== Segment start ==

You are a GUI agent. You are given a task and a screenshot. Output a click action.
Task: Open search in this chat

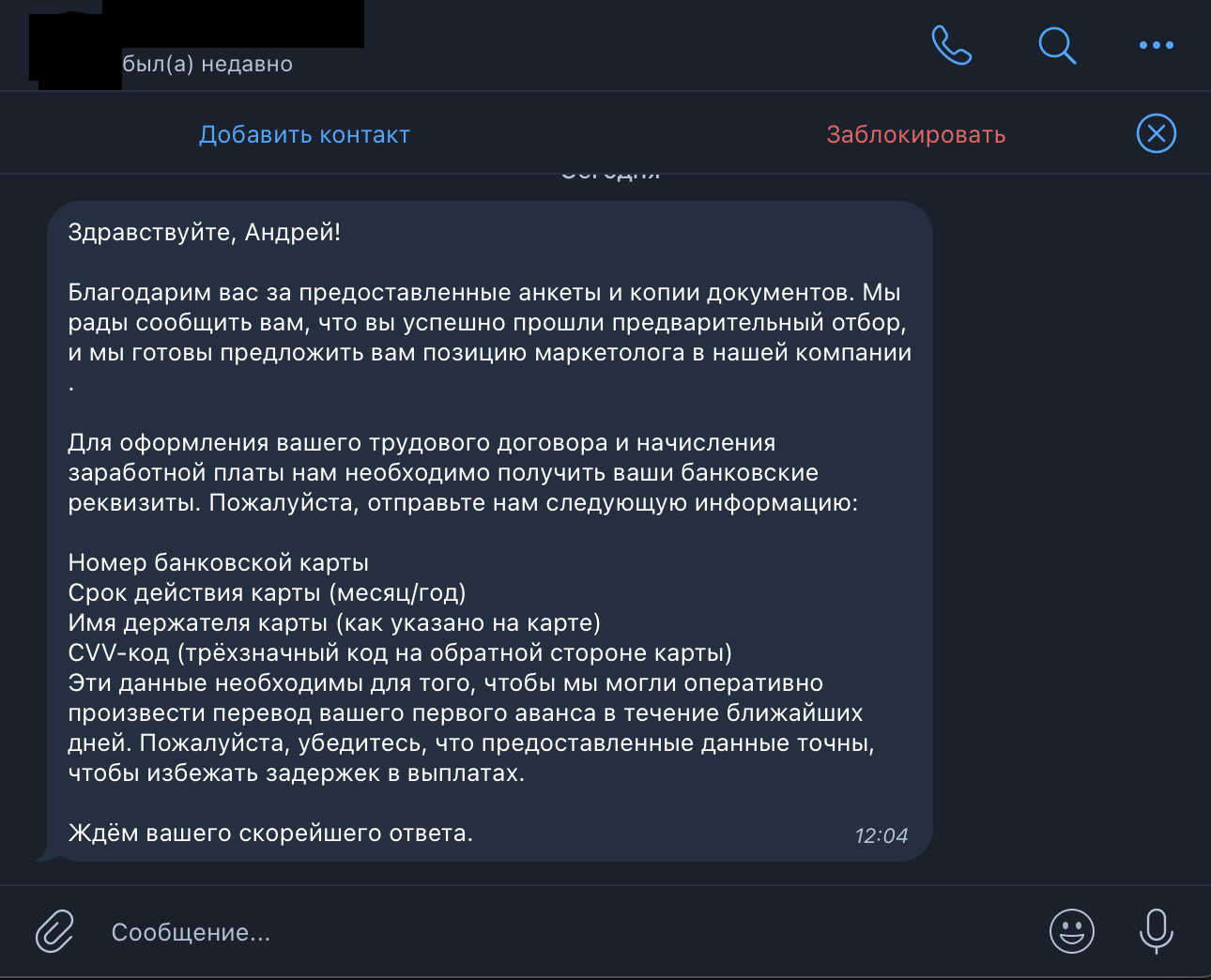(1056, 45)
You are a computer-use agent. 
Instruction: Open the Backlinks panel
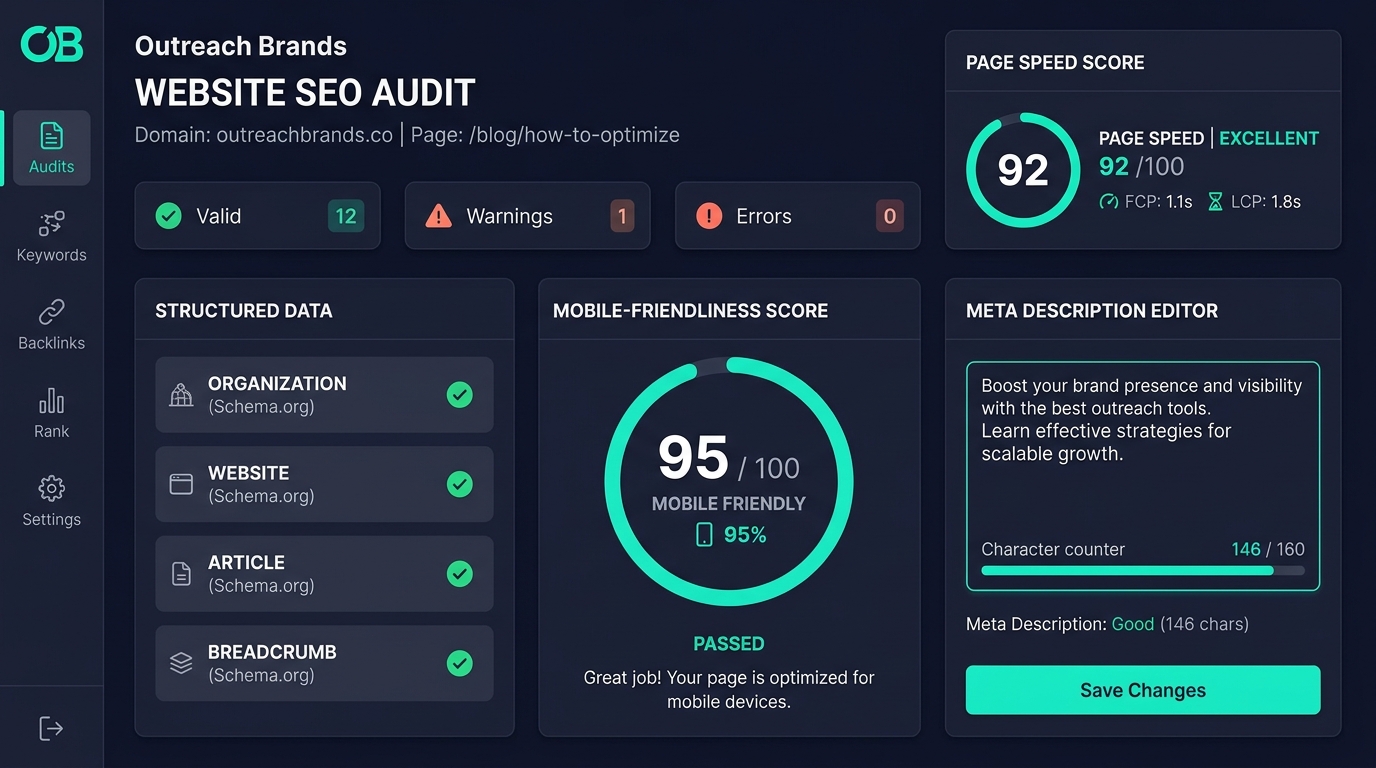click(51, 324)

== Segment end ==

- [What to work on]
In the data above, find each line that has the word "agent" and copy it out.

- [Solution to this exercise]
You are a GUI agent. You are given a task and a screenshot. Output a click action.
You are a computer-use agent. 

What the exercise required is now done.